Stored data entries
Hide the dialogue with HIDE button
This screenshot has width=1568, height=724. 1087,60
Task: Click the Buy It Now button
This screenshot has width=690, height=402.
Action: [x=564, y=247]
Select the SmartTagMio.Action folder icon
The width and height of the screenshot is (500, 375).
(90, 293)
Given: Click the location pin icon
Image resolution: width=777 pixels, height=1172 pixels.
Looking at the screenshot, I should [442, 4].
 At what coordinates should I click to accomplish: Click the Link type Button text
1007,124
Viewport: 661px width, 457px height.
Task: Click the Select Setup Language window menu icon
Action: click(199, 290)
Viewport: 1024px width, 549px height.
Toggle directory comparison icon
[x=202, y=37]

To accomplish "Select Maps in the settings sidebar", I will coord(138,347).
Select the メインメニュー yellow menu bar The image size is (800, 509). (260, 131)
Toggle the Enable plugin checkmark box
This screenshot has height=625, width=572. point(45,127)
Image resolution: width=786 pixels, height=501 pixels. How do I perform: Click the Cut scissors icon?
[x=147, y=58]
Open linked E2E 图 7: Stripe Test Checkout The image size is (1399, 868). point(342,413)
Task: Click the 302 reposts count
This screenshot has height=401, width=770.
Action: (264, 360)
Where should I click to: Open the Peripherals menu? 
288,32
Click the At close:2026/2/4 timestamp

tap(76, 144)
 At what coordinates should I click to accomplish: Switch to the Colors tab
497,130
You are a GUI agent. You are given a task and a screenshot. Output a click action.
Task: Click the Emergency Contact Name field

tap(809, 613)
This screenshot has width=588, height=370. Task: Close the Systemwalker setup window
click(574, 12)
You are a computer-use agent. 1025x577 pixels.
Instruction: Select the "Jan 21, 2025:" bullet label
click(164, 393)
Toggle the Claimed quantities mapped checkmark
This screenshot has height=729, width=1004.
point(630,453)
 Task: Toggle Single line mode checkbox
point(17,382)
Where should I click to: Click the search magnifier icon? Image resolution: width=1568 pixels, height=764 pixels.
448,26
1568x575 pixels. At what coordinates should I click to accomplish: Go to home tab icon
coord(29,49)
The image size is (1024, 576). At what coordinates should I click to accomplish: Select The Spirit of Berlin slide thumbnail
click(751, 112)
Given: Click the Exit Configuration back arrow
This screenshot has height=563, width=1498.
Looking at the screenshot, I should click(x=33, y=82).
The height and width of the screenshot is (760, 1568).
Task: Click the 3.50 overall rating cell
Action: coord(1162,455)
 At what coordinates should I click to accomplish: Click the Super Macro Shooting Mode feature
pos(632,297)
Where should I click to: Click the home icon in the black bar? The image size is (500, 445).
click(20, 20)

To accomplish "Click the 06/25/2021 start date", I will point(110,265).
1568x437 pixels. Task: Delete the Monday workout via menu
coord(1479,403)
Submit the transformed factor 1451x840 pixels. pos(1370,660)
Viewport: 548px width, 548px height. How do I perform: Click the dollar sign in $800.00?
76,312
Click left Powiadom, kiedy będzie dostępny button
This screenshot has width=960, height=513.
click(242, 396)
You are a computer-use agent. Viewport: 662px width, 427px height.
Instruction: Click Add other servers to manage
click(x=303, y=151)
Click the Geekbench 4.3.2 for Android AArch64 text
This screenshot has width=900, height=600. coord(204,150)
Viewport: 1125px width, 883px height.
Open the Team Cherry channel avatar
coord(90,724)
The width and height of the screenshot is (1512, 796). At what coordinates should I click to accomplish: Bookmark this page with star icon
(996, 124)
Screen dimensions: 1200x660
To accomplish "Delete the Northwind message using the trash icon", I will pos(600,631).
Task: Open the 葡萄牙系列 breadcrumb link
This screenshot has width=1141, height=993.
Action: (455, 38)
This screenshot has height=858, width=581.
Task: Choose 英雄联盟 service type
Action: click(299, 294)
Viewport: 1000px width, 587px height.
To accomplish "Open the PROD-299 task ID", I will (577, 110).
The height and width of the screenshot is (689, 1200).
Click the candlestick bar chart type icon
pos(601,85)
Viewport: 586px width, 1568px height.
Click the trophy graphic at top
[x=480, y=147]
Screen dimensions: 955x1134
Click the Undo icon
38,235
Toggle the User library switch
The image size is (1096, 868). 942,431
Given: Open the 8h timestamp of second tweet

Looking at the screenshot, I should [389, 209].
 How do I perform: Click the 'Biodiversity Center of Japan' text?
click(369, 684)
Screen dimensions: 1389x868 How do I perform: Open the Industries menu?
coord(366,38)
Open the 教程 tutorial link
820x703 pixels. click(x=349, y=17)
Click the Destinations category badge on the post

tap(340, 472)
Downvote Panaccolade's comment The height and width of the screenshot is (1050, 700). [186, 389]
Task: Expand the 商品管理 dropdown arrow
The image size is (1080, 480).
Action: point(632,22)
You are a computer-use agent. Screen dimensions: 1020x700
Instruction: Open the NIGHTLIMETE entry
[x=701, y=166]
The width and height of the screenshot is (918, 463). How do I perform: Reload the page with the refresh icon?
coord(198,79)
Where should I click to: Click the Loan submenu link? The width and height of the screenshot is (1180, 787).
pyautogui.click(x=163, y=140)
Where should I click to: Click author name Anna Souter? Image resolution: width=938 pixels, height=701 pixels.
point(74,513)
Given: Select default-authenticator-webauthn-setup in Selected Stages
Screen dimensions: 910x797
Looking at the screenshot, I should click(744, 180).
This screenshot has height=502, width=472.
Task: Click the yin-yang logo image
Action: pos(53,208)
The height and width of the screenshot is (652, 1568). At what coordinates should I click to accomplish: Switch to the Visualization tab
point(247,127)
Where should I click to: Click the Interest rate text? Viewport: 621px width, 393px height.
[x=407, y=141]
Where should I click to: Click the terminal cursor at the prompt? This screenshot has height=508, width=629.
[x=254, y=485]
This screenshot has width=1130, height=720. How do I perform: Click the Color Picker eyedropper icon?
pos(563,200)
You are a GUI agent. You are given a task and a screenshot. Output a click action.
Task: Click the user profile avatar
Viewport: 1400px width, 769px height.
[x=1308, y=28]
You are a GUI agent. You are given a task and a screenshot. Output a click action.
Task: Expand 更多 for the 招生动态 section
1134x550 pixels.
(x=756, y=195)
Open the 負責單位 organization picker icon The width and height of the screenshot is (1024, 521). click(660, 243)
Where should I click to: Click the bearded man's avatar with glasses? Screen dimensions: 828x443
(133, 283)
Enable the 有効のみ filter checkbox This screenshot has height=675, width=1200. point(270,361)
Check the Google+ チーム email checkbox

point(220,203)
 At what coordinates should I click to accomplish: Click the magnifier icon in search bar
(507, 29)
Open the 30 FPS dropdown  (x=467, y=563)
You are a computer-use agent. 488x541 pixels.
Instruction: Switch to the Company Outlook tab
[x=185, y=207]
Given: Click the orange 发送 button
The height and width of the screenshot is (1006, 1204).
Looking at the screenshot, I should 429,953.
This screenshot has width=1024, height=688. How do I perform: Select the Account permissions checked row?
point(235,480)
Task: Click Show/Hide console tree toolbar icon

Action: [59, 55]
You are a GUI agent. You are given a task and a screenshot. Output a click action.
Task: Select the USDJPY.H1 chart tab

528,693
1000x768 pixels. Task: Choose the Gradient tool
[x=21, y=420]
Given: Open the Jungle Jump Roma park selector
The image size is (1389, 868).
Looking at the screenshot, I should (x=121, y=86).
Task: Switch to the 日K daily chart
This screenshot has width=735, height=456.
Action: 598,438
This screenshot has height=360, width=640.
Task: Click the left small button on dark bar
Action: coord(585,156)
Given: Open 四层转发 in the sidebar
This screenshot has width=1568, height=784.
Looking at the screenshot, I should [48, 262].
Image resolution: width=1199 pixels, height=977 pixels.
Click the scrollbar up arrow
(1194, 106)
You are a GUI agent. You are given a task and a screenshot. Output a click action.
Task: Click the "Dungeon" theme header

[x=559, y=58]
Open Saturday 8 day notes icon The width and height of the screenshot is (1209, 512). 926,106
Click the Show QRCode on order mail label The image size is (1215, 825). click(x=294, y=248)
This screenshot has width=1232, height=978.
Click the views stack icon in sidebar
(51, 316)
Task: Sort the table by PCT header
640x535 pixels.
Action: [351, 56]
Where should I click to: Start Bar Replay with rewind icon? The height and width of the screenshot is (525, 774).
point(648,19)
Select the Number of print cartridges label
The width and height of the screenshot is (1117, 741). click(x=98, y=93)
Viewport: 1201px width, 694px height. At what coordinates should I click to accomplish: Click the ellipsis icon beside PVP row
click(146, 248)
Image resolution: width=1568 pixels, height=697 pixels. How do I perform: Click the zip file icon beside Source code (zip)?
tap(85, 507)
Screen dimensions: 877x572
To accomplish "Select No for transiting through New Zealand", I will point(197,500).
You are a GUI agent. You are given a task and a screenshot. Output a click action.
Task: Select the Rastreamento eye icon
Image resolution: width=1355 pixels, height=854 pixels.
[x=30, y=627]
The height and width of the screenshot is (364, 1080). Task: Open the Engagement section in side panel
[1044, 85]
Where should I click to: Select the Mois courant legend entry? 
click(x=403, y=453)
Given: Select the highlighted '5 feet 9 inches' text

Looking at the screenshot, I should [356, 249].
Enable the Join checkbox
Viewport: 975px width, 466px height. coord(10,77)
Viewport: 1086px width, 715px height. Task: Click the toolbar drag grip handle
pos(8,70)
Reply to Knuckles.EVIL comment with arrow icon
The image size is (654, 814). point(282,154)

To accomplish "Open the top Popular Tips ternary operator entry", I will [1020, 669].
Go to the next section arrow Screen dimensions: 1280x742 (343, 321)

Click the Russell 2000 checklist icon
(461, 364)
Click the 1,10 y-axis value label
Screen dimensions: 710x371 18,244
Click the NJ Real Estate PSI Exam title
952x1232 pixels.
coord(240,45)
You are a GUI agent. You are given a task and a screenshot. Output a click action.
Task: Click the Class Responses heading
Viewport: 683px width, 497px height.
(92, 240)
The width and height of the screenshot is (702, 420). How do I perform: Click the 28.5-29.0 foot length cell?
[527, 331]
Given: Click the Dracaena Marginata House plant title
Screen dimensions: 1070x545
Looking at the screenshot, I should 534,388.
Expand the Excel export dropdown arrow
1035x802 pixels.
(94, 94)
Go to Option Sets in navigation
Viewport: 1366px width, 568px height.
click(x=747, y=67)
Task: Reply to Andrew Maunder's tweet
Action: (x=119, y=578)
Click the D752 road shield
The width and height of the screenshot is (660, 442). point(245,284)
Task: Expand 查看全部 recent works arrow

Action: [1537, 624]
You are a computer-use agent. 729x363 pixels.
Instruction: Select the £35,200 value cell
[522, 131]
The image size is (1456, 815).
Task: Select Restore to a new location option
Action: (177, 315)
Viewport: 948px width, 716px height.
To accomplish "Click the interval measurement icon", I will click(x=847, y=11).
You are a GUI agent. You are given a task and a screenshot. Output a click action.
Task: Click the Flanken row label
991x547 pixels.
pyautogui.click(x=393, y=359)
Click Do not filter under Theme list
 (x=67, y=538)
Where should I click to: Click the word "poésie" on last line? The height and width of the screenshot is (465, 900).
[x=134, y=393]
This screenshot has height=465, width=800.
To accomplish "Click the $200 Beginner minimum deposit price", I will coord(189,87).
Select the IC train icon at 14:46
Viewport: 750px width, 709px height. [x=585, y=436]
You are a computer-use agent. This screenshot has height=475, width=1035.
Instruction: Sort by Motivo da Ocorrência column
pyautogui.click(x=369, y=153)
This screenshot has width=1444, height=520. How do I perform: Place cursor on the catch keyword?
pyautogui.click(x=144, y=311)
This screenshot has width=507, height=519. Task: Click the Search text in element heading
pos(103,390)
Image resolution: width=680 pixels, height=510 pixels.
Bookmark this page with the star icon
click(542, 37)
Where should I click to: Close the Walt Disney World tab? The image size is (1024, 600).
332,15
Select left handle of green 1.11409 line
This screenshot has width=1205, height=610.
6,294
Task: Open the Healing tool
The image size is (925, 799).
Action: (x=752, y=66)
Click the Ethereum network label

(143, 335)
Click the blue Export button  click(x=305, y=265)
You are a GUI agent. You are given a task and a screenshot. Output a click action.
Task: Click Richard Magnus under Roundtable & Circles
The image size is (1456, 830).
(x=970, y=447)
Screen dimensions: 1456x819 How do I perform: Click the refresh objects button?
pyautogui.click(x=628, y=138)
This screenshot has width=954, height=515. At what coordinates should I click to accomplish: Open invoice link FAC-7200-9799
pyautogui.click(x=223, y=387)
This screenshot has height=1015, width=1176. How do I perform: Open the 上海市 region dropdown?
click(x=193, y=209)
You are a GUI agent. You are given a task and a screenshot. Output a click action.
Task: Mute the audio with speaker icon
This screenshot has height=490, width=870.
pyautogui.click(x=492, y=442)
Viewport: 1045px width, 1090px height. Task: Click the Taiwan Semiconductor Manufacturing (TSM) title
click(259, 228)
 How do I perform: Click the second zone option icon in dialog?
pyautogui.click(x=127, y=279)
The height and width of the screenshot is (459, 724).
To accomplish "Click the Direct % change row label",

• **Problem to solve**
Work out how many lines in the data above contain the word "computer" and respond with that number only.

• **Solution for this problem**
6